- TASK MATERIAL -

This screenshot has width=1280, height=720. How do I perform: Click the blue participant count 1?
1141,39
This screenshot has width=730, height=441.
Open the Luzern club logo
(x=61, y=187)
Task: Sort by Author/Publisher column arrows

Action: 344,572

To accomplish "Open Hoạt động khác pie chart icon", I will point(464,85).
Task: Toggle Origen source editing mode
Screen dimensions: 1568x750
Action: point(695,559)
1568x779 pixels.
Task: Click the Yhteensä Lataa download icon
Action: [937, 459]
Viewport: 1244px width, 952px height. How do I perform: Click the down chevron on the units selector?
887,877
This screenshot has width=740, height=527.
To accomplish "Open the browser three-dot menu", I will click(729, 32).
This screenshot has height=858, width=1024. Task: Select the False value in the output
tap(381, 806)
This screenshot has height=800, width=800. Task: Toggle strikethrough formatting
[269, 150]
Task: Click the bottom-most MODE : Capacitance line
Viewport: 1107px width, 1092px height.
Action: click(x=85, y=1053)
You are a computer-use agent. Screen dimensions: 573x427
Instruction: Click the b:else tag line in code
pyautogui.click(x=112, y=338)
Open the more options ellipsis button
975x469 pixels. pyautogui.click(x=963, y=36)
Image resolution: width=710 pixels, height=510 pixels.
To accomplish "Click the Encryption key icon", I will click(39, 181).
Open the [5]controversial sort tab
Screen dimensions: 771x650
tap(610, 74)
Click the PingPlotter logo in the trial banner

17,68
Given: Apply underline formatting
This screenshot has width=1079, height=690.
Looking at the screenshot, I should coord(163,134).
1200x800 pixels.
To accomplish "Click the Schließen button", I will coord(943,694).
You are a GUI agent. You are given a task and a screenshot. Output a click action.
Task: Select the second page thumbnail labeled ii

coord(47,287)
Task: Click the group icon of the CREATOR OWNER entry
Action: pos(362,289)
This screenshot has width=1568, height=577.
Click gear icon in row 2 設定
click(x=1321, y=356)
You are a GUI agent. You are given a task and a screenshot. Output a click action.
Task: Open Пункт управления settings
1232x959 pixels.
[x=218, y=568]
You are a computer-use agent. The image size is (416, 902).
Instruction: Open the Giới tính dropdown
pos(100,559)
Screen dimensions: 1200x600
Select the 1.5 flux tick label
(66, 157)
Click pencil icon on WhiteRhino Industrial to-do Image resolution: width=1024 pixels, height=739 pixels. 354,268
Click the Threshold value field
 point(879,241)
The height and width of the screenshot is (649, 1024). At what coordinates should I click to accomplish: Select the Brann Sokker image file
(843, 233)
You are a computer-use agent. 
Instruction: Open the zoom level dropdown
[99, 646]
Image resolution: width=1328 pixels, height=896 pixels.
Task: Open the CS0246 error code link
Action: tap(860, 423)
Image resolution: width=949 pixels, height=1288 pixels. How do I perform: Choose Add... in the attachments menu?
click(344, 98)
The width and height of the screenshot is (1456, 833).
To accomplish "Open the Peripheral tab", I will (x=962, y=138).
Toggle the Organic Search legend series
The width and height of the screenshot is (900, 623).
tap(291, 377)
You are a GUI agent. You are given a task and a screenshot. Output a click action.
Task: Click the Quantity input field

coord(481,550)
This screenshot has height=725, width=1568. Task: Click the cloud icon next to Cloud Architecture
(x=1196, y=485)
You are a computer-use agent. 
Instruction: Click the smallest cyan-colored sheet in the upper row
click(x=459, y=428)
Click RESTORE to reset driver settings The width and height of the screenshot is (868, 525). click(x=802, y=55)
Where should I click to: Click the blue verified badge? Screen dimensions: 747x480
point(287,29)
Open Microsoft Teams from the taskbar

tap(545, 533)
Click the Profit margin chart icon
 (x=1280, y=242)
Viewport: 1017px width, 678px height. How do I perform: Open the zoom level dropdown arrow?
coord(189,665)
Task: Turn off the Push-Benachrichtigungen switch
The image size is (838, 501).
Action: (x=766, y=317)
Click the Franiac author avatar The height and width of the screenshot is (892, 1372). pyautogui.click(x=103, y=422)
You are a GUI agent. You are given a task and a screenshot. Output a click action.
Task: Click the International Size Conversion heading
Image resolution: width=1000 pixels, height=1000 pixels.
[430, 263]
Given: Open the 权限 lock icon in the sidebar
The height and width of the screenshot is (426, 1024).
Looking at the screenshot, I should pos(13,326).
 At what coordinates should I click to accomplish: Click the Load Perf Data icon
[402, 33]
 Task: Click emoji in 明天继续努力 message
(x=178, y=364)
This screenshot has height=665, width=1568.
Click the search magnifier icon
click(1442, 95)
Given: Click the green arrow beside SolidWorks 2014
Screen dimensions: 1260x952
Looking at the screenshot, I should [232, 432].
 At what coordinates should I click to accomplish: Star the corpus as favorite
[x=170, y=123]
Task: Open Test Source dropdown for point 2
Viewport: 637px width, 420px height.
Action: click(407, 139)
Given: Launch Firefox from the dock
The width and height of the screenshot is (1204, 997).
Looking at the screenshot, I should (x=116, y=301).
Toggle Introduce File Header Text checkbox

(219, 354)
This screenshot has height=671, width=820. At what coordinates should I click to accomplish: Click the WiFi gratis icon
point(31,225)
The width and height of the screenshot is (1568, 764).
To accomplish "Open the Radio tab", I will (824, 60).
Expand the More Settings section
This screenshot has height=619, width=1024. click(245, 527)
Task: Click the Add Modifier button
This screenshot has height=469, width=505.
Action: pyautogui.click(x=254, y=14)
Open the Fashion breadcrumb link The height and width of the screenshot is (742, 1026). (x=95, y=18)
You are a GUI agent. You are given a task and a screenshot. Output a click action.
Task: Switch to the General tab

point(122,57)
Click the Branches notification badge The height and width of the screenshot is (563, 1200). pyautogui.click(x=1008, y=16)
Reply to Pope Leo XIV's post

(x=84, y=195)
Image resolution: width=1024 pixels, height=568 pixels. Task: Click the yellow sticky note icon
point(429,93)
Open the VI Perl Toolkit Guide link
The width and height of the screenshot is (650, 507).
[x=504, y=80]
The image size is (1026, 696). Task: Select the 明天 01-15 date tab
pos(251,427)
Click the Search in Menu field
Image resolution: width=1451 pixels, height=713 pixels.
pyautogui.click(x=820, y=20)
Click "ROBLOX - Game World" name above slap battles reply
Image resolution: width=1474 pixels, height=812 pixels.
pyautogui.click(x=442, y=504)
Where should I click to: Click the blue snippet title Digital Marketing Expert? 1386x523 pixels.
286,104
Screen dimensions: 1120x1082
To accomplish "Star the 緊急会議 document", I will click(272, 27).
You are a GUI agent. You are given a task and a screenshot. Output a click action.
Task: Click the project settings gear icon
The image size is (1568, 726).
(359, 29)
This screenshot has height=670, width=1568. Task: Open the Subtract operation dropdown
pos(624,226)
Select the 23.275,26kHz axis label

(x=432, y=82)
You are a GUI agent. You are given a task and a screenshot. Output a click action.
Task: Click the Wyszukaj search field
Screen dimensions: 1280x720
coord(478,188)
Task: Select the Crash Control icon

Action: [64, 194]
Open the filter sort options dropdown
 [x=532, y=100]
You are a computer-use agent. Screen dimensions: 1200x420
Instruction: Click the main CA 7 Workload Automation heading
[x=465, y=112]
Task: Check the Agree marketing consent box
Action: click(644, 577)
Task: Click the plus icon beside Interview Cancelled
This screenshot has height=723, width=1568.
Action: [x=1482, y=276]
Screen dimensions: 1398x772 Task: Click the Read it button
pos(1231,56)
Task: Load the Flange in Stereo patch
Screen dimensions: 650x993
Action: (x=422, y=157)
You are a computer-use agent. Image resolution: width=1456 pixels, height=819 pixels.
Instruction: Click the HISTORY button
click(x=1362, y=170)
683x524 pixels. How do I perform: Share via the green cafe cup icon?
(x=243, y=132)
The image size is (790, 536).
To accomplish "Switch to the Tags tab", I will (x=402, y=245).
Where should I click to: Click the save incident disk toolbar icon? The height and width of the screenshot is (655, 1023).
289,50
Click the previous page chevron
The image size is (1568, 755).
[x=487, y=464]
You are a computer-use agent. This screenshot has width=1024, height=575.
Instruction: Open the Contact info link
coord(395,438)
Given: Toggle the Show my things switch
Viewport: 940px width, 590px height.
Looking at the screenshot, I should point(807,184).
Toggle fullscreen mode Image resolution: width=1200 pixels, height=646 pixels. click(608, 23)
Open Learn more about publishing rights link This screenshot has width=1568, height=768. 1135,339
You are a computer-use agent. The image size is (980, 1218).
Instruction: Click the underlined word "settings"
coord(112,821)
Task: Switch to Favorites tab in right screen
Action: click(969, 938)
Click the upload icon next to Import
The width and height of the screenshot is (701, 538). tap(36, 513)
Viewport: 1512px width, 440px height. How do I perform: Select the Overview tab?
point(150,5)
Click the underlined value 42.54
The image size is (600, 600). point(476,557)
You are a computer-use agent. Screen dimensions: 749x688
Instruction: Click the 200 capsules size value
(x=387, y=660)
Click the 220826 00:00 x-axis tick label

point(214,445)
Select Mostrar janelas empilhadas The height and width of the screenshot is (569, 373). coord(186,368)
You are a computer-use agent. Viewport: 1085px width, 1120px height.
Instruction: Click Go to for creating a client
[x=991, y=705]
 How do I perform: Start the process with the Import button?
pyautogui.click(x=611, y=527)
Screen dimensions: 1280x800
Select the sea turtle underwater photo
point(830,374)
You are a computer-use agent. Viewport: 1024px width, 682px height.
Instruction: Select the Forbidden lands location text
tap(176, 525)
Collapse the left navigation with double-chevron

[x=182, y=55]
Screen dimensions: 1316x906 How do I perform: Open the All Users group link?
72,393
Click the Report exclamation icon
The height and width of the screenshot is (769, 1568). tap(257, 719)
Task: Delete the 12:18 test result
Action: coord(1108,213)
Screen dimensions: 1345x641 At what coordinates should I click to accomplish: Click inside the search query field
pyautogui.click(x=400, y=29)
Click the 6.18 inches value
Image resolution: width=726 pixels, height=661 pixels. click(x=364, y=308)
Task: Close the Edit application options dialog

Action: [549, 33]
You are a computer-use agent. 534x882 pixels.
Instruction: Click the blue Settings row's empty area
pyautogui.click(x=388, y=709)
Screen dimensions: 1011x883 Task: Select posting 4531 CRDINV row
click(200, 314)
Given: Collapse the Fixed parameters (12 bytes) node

- WHAT IS BEING ASKED -
Reproduce the line that contains "Screen dimensions: 1345x641" and each line after it through the last line of the entries above, exactly; leave out all earlier lines.

- TASK OUTPUT -
Screen dimensions: 1345x641 At what coordinates should I click to accomplish: Click inside the search query field
pyautogui.click(x=400, y=29)
Click the 6.18 inches value
Image resolution: width=726 pixels, height=661 pixels. click(x=364, y=308)
Task: Close the Edit application options dialog

Action: [549, 33]
You are a computer-use agent. 534x882 pixels.
Instruction: Click the blue Settings row's empty area
pyautogui.click(x=388, y=709)
Screen dimensions: 1011x883 Task: Select posting 4531 CRDINV row
click(200, 314)
Given: Collapse the Fixed parameters (12 bytes) node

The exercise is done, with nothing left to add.